== Study text ==
*** Begin section ***

From the late 17th century most vicars were graduates, and from 1602 to 1731 most resided. (fn. 75) Thomas Colley (vicar 1602–c. 1637) (fn. 76) and Leonard Fell (1689– 1731) served long incumbencies. (fn. 77) From 1731 to 1876 all vicars were non-resident, though most lived near Asthall and served the cure. Richard Griffiths (vicar 1731–63) was master of Burford grammar school and in 1738 curate of Shilton. (fn. 78) His son Thomas served as curate of Asthall from c. 1745, and succeeded as vicar (1763–85), though he too resided at Burford. (fn. 79) James Pitt (1785–1806) resided in Oxford, where he was a fellow of Oriel College, and served the cure occasionally. (fn. 80) Thomas Cripps (vicar 1806–34), a former curate of Asthall, lived at Witney, where he was a schoolmaster, and served several other churches. (fn. 81) Henry Gregory (1834–82) succeeded Cripps at both Witney grammar school and Asthall, (fn. 82) and was later responsible for building Asthall Leigh chapel and the new vicarage house.
In 1738 two Sunday services were held, one including a sermon, and the sacrament was administered three times a year to a maximum of 12 or 13 communicants. Prayers were read on Ash Wednesday and Good Friday, and on days of state services. The church catechism was taught in Lent. (fn. 83) By 1759 and still in 1768 Sunday services were held only fortnightly between All Saints' Day and Candlemas. (fn. 84) Weekly Sunday worship was resumed by 1790, though only one service was held, (fn. 85) which in 1811 alternated between morning and afternoon. (fn. 86) Administration of communion was increased to four occasions a year between 1823 and 1831, and to six by 1854. (fn. 87) Sunday schools started c. 1790 and in 1827 failed to survive, (fn. 88) but a lasting school, with four voluntary teachers, was founded between 1854 and 1866. (fn. 89)
Throughout the 18th and early 19th century clergy reported that few parishioners were habitually absent from church, (fn. 90) though in 1831 the average congregation included only 40 out of 300 inhabitants. (fn. 91) During this period the church probably contained two private pews: in 1732 Richard Fletcher received permission to erect a family pew at the east end of the south aisle, (fn. 92) and in 1831 there was a 'manor pew' at the east end of the north aisle, described as 'richly carved, and formerly gilded'. (fn. 93) On Census Sunday in 1851 the morning service was attended by a general congregation of 50 and by 12 Sunday school pupils, though the vicar claimed that the pews and free sittings were usually occupied when the afternoon service was held in favourable weather. (fn. 94) After the opening of Asthall Leigh chapel in 1861 a Sunday service and monthly sacrament were held at each church, together with a weekday evening service at each church during Lent, and a service on Christmas Day, New Year's Day, Ash Wednesday, Good Friday, and Ascension Day. (fn. 95)

*** End section ***

== Data section ==
*** Begin section ***

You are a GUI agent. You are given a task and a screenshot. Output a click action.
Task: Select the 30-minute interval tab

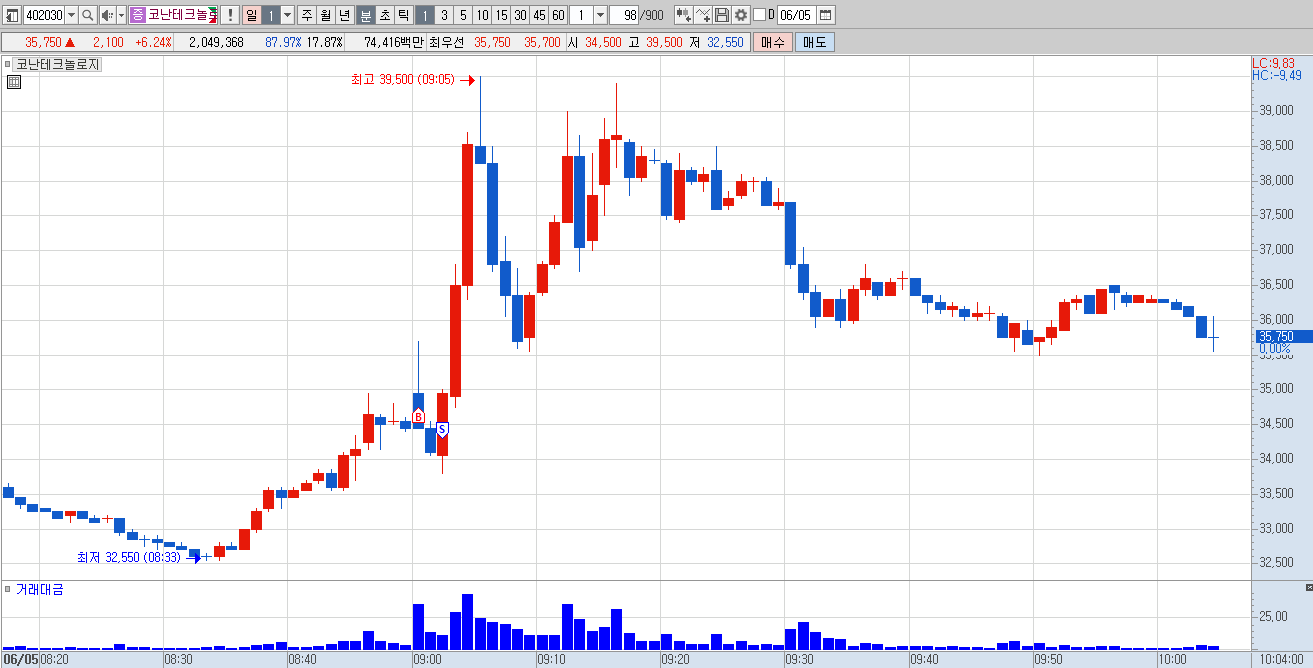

*** End section ***
*** Begin section ***

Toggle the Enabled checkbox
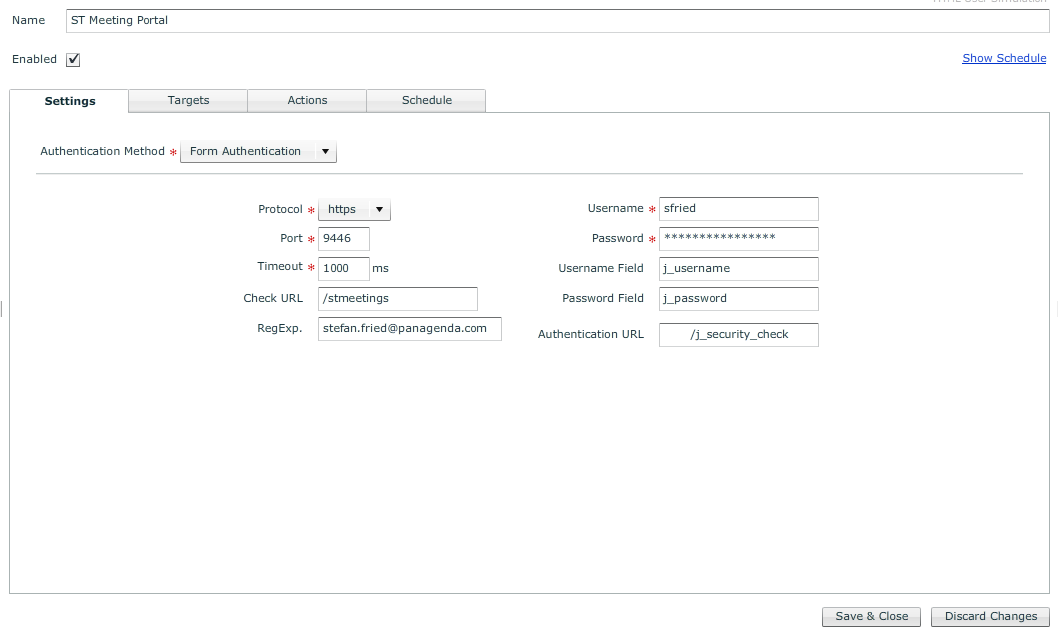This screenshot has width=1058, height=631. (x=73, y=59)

*** End section ***

== Exercise 1 ==
Write out the Asthall church history word for word, from "In 1738 two" up to and including "1866. (fn. 89)".
== Exercise 2 ==
Carry on the history of Asthall's church and clergy, picking up right after its last sentence.

== Response box 1 ==
In 1738 two Sunday services were held, one including a sermon, and the sacrament was administered three times a year to a maximum of 12 or 13 communicants. Prayers were read on Ash Wednesday and Good Friday, and on days of state services. The church catechism was taught in Lent. (fn. 83) By 1759 and still in 1768 Sunday services were held only fortnightly between All Saints' Day and Candlemas. (fn. 84) Weekly Sunday worship was resumed by 1790, though only one service was held, (fn. 85) which in 1811 alternated between morning and afternoon. (fn. 86) Administration of communion was increased to four occasions a year between 1823 and 1831, and to six by 1854. (fn. 87) Sunday schools started c. 1790 and in 1827 failed to survive, (fn. 88) but a lasting school, with four voluntary teachers, was founded between 1854 and 1866. (fn. 89)

== Response box 2 ==
From probably 1876 (fn. 96) until 1962 both churches were served by a resident vicar, with J.H.K. Ward (vicar 1883–1902), his son W.H.K. Ward (1904–36), (fn. 97) and W.J. Sullivan (1938–62) (fn. 98) holding the cure for notably long periods. The number of regular services was increased. Gregory held an evening service on saints' days by 1878, (fn. 99) and J.H.K. Ward held a weekly communion by 1884 and daily matins at Asthall by 1887. (fn. 100) W.H.K. Ward held one Sunday service at Asthall Leigh, and between one and three services at Asthall. (fn. 101) It was estimated in 1866 that a quarter of the population usually attended church on Sunday, and in 1875 that 8 people were always absent and almost 40 regularly absent. (fn. 102) In 1872 there were thought to be more nonattenders in Asthall Leigh. (fn. 103) Decrease of population c. 1890 caused some decrease in attendance, (fn. 104) but the situation remained stable into the 20th century. (fn. 105) A parochial church council was established in 1920, and by 1921 118 people had joined the electoral roll. (fn. 106) By 1965, however, many parishioners preferred car outings and television to church services, (fn. 107) and in 1971 the vicar, J. T. M. Hine, considered attendance at services 'poor and dispiriting'. Sunday evensong was dropped in 1977, and after a review in 1979 morning services consisted of holy communion (said), matins, and parish communion on the second to fourth Sundays and parish communion when a fifth Sunday occurred. In 1970 the PCC declined the vicar's proposal for a pop service featuring an outside group. (fn. 108)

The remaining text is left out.